Parminder Singh, Twitter’s MD for Southeast Asia, India, the Middle East and North Africa, is a busy man. In any given week, he is shuttling among all of the above geographies, pitching advertisers on the benefits of Twitter.
Singh, an ex Googler, won’t divulge country-specific numbers, but said all of the regions he oversees are showing strong growth in terms of usage and increased advertiser interest. As of December, the social network’s global average monthly user base grew 30 per cent to 241 million, and mobile user numbers rose 37 per cent to 184 million—representing 76 per cent of total users. But it’s advertising revenue that Singh is responsible for. He sat down with Campaign Asia-Pacific to discuss how the social network is engaging with brands, as well as how brands can best employ the medium.
What is Twitter’s strategy in the regions you manage?
The usage of Twitter is very strong in this region, and brands realise that. The question they’re asking is not 'Why should we advertise?', but 'How should we advertise?'. And a lot of our time is spent talking to advertisers to make sure they know how to use this medium. To make that happen, we have to make sure we have the right set of people. So hiring across the region is a priority for us.
We believe Twitter is unique as a product for everyone, everywhere. We want to make sure that when people join Twitter, content discovery is seamless. Another key goal is deep and meaningful engagement. So we’re launching products that ensure that. For example, in December Twitter introduced Media Forward, which allows users' photos and Vine videos to feature upfront. That’s helped increase engagement rates by 35 per cent.
Ultimately, we want to make sure we’re in front of advertisers across all major countries.
How many active users do you have in Asia?
We don’t share country active users. But obviously these are markets that show a great interest on Twitter and have strong user bases. We are making sure we reach out to top brand advertisers in these markets. We are also represented by resellers who ensure we are providing scale in these markets.

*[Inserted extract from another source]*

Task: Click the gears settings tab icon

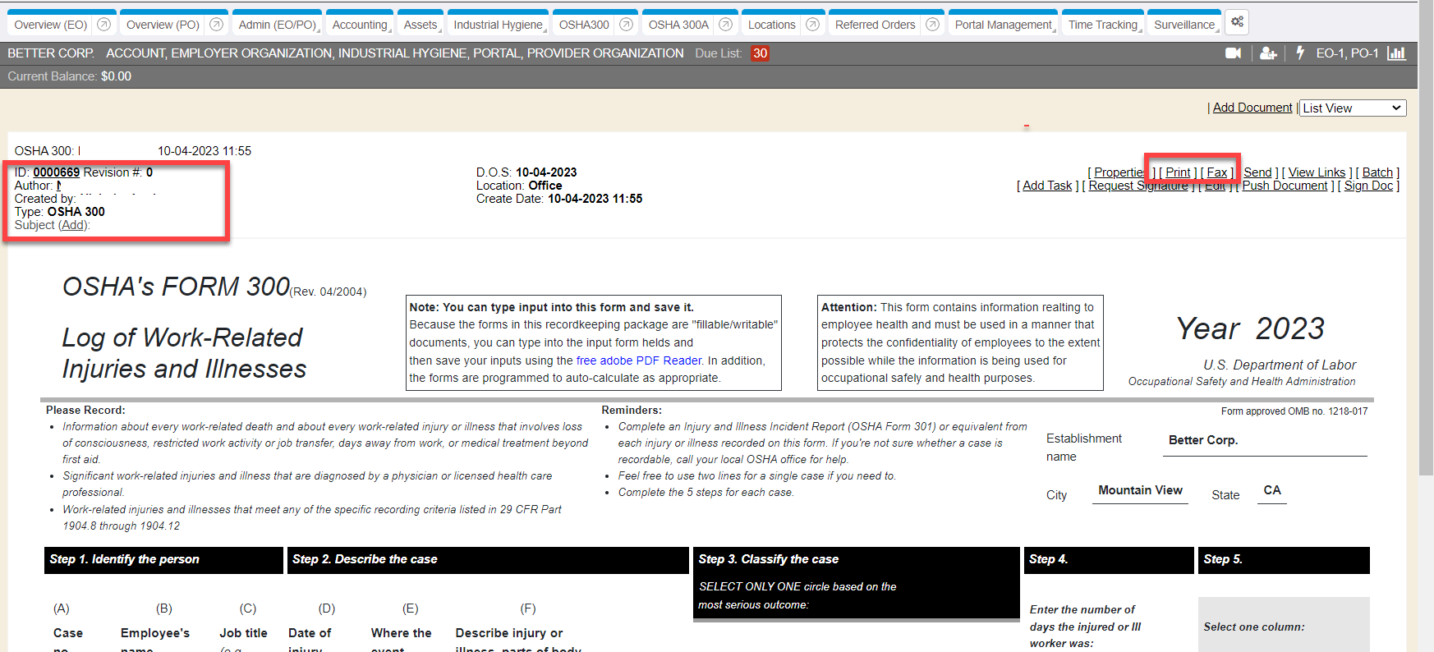Action: click(x=1237, y=22)
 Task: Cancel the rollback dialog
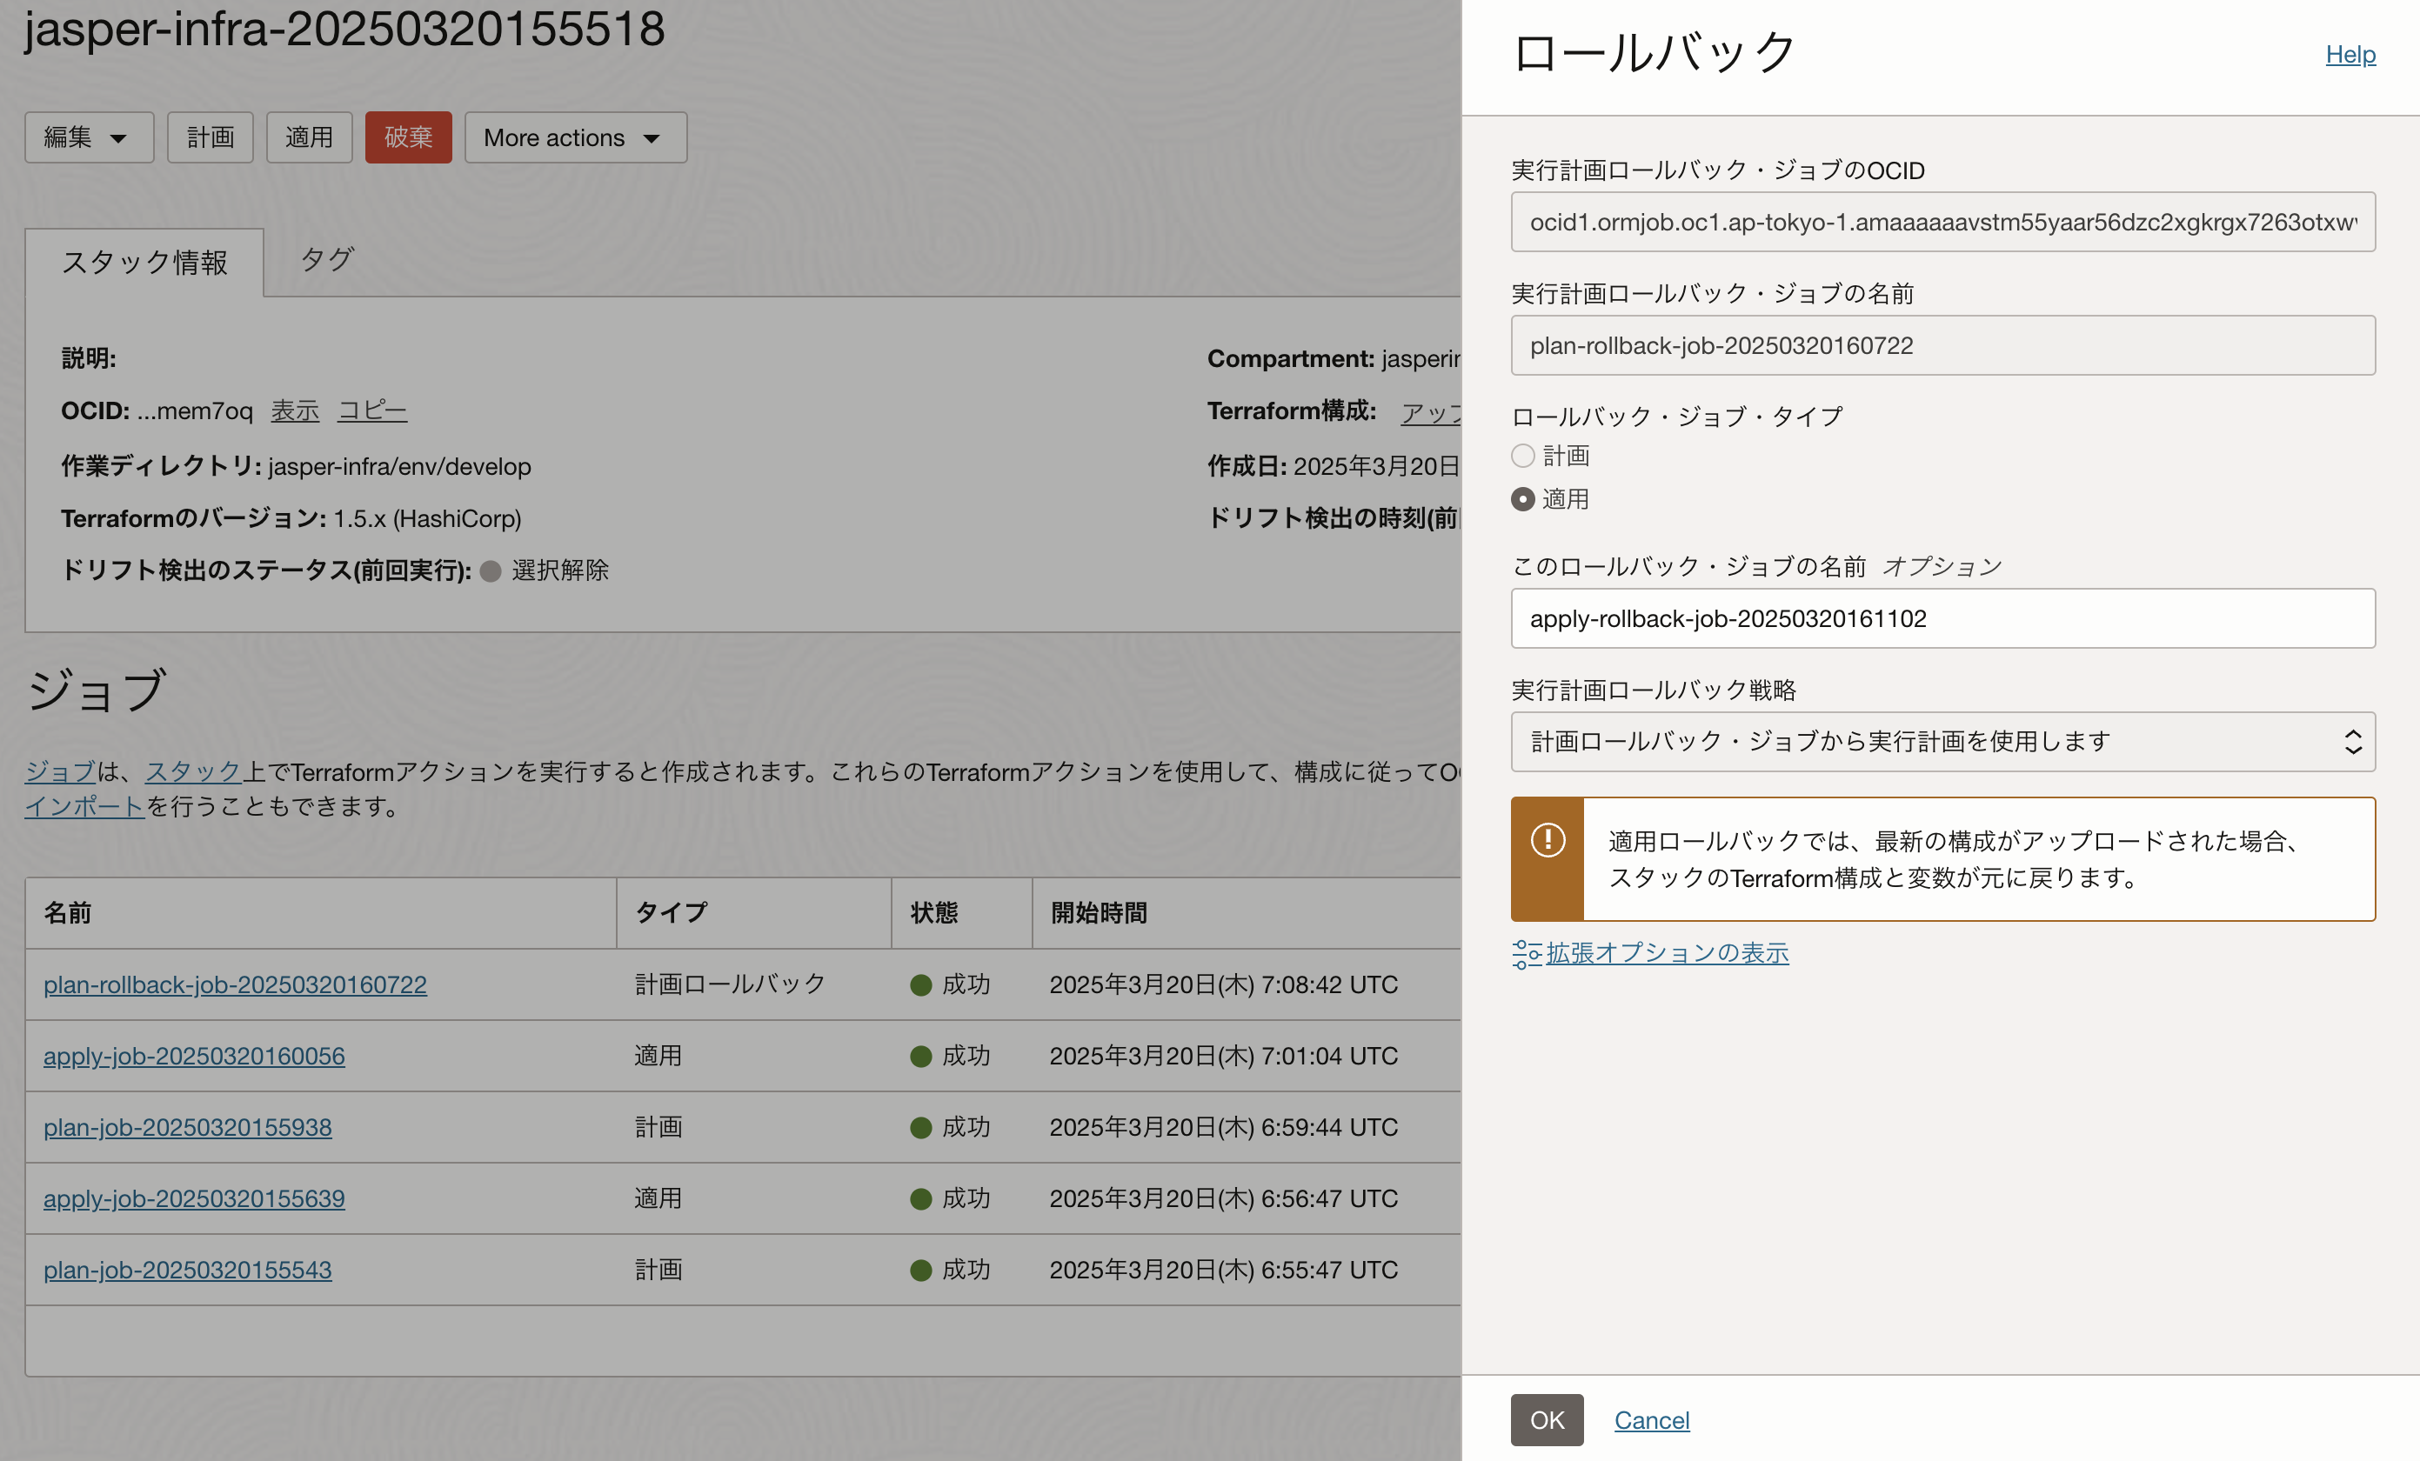pyautogui.click(x=1652, y=1420)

Ctritics have said growth in user base is slowing, and that supposedly a third of users on Twitter are inactive. What is Twitter doing about these issues?
The user base is growing, but of course it’s off of a larger base. We have grown 30 per cent, and that’s strong growth. The new features we’re introducing have a long-term impact. 37 per cent mobile user growth is an important metric. I would point you to the revenue numbers too. Ad revenue grew 121 per cent. Outside of the US, revenue increased 200 per cent.
That said, we want to make sure we introduce features to make sure this growth is faster and make sure all new users are able to understand and use our products seamlessly.
How are advertisers receiving Twitter?
Advertisers want to make the best use of this medium. At Twitter, we take brands through a four-stage process. First, look at it in an episodic, planned manner. It’s a great complementary medium. Whether you advertise across print or television, add Twitter as a component and it’s sure to supercharge the campaign.
Next, we encourage brands to move from a planned, episodic stage to a ‘planned, always-on’ stage, where they start being part of conversations relevant to their product. In Singapore for example, if you are a food brand, it is important to note that conversations around hunger peak every day at 2 am and then at 8 am.
The third step is user response. People like to respond and talk to brands on a regular basis. Some advertisers use response as an advertising campaign itself.
Finally, we urge brands to think of cultural moments around Twitter and be a part of it. Look at the Winter Olympics—we had 40 million tweets on it. If you are a brand for whom being associated with the Games is important, then you should become a part of the conversation.
What are some of the marquee Twitter campaigns in Asia?
One great example is Nandos. It ran a campaign in Singapore and Malaysia with the intent to get people to express what they truly feel. Nandos used the hashtag 'justsaylah'—very local and contextual—and urged users to name the one person they think about everyday. This campaign got an engagement result of 10 per cent. It also positioned Nandos as a brand that allows people to express themselves. Engagement has an impact on purchase intent. An engaged user shows 30 per cent more favourability towards a brand and 53 per cent higher purchase intent.